LE/ Acho que é um gênero fascinante. Uma das minhas séries favoritas é Xenogenesis, de Octavia Butler. Nunca escrevi sobre afrofuturismo. Imagino que algumas pessoas não me vejam como alguém que possa representar o gênero, talvez digam que não tenho o direito de falar sobre os negros e seus problemas. Devemos considerar situações como essa antes de decidir o que escrever. Uma coisa é ter um ou dois personagens negros em sua história, outra é escrever afrofuturismo. No entanto, alguns autores negros já publicaram esse gênero em coletâneas minhas. Em Vozes Intergalácticas, por exemplo, há uma autora bem conhecida do Brasil, Sandra Menezes, que escreve principalmente afrofuturismo. Acho que esse gênero é mais forte nos continentes americano e africano, apesar da globalização e das constantes migrações que estão acontecendo em outras partes do globo. Não me lembro de nenhum movimento inclusivo tão forte quanto esse em outros lugares.
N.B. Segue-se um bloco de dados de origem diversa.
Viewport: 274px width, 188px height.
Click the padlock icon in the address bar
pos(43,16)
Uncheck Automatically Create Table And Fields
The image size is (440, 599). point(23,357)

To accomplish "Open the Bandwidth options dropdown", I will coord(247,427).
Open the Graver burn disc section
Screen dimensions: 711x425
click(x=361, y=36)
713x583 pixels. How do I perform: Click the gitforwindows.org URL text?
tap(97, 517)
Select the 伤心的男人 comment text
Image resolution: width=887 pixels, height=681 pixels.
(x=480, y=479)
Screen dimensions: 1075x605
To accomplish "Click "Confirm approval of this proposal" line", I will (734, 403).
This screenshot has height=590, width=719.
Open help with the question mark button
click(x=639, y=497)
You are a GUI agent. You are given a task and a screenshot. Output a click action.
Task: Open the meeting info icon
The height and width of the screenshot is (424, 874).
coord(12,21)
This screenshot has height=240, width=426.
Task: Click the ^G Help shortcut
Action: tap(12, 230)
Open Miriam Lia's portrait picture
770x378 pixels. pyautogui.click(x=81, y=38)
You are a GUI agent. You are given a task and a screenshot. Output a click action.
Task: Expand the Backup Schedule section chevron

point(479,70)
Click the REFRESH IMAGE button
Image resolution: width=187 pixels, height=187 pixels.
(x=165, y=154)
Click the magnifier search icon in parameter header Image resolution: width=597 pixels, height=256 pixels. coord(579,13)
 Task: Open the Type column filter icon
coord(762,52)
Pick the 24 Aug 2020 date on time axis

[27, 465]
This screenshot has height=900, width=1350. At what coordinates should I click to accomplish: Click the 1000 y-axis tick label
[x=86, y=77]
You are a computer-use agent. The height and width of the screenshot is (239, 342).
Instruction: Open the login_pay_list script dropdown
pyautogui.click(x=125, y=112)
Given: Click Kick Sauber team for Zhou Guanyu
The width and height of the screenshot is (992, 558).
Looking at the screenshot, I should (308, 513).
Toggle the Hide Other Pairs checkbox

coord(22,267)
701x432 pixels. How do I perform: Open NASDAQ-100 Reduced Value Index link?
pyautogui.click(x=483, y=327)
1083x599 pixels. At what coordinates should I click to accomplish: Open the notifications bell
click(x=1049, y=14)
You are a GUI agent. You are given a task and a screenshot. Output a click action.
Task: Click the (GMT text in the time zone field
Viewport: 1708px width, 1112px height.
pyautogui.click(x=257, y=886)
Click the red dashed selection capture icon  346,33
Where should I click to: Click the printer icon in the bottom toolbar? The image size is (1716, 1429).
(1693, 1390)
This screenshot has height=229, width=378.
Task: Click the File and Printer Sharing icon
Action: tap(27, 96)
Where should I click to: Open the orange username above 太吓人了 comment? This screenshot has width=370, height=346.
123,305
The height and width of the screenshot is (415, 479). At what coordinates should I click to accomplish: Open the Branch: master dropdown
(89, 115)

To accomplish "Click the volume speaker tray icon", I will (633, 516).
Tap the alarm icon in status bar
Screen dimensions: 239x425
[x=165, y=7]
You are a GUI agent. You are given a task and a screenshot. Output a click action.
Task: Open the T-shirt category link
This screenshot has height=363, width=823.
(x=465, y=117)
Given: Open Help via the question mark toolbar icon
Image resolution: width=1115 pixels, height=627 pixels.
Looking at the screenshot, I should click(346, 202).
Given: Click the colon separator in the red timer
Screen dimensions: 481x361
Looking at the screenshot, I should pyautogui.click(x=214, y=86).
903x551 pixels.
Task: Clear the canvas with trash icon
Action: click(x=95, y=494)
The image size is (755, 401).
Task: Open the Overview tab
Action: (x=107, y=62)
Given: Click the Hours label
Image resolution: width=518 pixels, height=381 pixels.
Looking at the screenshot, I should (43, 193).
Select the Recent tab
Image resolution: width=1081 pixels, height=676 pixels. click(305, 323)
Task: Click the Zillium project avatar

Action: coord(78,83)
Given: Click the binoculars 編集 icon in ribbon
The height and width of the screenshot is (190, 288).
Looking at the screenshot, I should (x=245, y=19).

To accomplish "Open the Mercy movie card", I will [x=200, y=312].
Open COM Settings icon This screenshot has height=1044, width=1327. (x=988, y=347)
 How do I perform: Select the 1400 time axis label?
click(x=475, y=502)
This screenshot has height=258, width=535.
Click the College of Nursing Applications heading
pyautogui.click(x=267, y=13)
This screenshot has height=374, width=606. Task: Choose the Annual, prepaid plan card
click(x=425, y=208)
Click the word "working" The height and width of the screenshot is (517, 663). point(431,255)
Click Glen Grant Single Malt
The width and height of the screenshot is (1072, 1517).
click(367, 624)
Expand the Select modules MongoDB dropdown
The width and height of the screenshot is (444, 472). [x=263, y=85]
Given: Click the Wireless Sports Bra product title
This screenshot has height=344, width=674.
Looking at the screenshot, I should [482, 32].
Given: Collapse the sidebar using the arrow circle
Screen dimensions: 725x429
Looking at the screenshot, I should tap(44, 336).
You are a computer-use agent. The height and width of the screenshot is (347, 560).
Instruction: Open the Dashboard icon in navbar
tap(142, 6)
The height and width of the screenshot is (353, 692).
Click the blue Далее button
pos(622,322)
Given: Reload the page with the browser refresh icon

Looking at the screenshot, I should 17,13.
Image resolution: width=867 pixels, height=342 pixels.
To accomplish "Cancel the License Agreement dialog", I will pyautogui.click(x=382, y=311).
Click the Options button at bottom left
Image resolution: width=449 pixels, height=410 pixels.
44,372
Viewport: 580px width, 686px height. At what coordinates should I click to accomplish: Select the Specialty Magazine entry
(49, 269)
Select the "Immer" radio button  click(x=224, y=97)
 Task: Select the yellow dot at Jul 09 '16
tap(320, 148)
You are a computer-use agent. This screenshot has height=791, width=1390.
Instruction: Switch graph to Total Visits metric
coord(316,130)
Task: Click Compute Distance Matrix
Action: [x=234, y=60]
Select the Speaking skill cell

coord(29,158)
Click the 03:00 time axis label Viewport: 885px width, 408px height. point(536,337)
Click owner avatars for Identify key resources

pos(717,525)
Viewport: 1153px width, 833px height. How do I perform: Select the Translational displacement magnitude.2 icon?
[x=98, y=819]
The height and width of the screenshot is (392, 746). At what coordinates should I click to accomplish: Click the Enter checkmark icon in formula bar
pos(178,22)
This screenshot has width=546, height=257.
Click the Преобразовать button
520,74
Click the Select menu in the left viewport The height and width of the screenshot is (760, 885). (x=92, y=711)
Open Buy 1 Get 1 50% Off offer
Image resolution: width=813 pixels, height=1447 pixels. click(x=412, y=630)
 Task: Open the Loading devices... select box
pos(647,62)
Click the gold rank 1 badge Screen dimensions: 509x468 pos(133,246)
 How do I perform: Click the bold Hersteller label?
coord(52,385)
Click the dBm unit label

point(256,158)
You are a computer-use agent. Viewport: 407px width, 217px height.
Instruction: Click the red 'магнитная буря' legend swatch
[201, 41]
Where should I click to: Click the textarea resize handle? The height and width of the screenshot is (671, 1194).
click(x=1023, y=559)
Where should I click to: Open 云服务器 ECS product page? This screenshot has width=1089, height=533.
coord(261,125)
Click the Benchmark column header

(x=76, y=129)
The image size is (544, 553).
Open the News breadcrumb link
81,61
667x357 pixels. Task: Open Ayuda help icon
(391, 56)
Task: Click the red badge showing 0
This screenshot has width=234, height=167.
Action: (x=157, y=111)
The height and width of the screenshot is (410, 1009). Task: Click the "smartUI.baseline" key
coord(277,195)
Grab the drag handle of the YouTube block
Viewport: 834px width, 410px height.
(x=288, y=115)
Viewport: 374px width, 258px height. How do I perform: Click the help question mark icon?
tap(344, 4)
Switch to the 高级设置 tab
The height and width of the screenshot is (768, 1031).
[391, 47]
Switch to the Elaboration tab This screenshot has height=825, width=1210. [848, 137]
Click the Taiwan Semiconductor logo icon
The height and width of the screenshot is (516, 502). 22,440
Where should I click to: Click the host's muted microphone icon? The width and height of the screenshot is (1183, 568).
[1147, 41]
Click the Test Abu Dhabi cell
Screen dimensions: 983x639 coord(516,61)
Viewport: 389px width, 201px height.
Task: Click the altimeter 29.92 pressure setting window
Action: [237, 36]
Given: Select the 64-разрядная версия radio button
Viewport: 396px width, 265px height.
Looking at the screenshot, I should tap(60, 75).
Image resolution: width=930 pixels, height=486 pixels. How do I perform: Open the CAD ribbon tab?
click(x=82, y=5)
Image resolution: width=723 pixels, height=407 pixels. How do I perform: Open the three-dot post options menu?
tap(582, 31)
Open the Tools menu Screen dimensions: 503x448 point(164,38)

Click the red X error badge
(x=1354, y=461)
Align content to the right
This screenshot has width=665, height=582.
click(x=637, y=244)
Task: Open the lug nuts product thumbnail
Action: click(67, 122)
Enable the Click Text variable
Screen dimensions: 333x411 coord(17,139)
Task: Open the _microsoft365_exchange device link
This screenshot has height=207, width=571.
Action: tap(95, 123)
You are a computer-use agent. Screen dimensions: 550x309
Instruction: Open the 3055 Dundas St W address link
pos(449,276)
JS/ Fale-me sobre seus projetos futuros e como o público recebeu o Intergalactic Voices? 

LE/ Há algumas coisas interessantes acontecendo este ano. Participarei pela primeira vez de uma coletânea regional com autores do meu estado natal no Brasil. Outro conto fará parte de uma antologia americana sobre dragões. Planejo lançar uma coletânea de realismo mágico com autores do Brasil e da Índia no segundo semestre do ano. Há também uma coletânea de ficção científica folclórica com autores brasileiros, mas talvez ela só saia no início de 2024. Quanto à coleção Vozes Intergalácticas, os leitores de ficção científica gostam muito de alienígenas e por isso estão se divertindo muito com as histórias.

Bem, Lu Evans não nos disse exatamente de que galáxia ela tirou todos os seus poderes, mas toda super-heroína tem o direito de manter seus segredos.